Micron is the first vendor to push past 200 layers in TLC NAND, with this increase in wafer density potentially lowering flash storage costs, according to experts.
This week, the vendor jumped from 176 layers to 232 layers while shrinking its overall size and increasing energy efficiency. Micron will use the new NAND in all its flash storage products, starting in consumer drives and moving up to embedded and data center storage.
The storage market is hungry for lower-priced SSD options, and Micron's higher-layer NAND will enable that, according to Joseph Unsworth, an analyst at Gartner.
"Micron continues its technology leadership with the first commercialization of a 232-layer into a product," Unsworth said. "This follows up on its leadership from its 176-layer debut."
Layering on benefits
Moving to 232-layer NAND allows Micron to pack more density into an even smaller package, according to Alvaro Toledo, vice president and general manager of data center storage at Micron. The new NAND architecture is 50% higher-density than previous generations.
This is the highest density per square millimeter of any TLC NAND, Toledo said, with the ability to store up to 2 TB in a package smaller than a U.S. postage stamp. This can result in savings from a total-cost-of-ownership perspective, as it places more storage in a smaller space, he said.
Unsworth agreed. "The average consumer -- or even IT professionals -- isn't even aware of layer counts, but for us technical folks this is important because it demonstrates the path to cheaper flash technology used across a variety of applications," he said.

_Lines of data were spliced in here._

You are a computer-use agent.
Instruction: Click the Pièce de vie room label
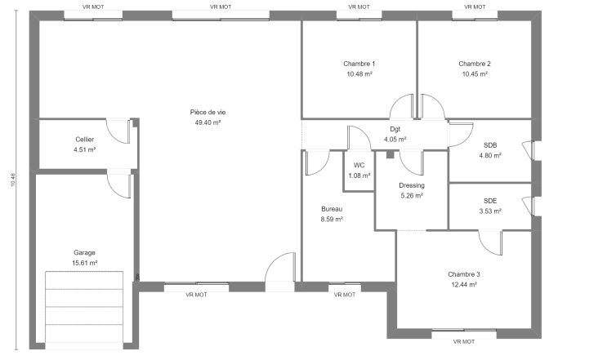click(208, 113)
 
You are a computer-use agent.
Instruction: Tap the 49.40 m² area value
click(208, 122)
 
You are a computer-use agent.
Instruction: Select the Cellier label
click(85, 140)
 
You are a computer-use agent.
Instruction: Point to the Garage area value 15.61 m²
click(84, 263)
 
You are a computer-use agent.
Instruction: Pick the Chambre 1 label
click(359, 64)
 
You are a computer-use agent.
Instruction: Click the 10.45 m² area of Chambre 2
click(475, 73)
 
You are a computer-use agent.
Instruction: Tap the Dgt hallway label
click(395, 129)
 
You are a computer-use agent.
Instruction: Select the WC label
click(359, 165)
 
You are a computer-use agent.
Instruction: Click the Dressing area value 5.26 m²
click(412, 195)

This lowers the price per gigabyte and introduces higher capacity end products or equal capacity at lower acquisition costs, Unsworth said. The lower cost can make its way to a lower price for the end user, but the actual price has several metrics that will depend on the market at the time.
Denser, smaller, faster
Along with higher capacity in a smaller package and potentially lower costs, the 232-layer NAND comes with greater quality of service and better parallelism, which translates into better performance, Toledo said. The dies are now up to 2.4 GBps ONFi internal data transfer rates, up from 1.6 GBps on the 176-layer NAND. The new NAND has six planes, the highest number of planes for TLC flash.
Joseph UnsworthAnalyst, Gartner
The higher planes drive better performance, Unsworth said. This is something that OEMs are looking for when qualifying technology.

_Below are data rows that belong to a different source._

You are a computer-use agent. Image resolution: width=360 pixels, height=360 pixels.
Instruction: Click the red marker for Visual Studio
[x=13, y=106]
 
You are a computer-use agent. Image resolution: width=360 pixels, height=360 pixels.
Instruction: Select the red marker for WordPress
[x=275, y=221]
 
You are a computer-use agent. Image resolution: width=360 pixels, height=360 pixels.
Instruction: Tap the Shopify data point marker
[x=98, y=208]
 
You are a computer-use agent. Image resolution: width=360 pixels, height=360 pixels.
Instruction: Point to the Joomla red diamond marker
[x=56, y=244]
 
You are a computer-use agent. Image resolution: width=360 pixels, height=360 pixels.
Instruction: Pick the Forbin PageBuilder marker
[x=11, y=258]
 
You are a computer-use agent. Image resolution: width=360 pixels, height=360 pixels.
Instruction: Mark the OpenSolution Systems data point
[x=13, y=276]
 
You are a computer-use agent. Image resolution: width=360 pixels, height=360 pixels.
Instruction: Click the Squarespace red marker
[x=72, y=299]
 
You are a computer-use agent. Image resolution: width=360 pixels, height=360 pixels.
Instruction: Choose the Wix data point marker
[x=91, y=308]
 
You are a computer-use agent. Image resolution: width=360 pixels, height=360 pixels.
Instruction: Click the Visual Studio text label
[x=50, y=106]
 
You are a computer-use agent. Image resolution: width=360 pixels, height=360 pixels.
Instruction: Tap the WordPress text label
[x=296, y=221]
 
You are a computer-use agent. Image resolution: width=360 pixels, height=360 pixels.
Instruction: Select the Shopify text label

As far as how internal data transfer rates apply to real-world use, the jury is still out, Unsworth said. There are a lot of steps in the process of how this translates into what users see, including the device used and interface to the host.

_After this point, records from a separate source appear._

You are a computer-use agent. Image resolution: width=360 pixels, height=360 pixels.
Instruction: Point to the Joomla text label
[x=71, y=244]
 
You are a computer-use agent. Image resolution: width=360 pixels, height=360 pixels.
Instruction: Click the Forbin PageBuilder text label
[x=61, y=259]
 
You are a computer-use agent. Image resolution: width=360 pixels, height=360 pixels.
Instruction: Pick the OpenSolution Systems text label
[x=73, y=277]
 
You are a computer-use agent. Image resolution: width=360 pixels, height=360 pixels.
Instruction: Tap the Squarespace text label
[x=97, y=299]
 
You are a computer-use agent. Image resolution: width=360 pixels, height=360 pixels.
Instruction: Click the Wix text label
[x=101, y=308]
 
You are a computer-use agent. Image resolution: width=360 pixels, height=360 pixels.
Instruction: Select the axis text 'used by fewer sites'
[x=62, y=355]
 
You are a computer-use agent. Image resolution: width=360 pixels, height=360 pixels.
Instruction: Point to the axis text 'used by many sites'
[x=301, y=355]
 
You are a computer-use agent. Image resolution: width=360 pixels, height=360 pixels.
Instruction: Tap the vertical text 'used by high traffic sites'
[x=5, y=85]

"This will be faster, but mileage may vary … until the real-world benchmarks are out," he said.
A wait for the data center
The new 232-layer NAND is now shipping to consumer products through Micron's Crucial brand, according to the company. It is a matter of starting smaller and growing, Alvaro said. The company plans for mass production by the end of the year, as Micron's fabs switch from 176 layers to 232 layers.
Price is still a critical concern in the data center, Gartner's Unsworth said. Reducing costs is standard practice in the memory industry, and it will be interesting to see how other vendors respond, both from a competitive perspective as well as a potential oversupply situation for the remainder of this year, he said.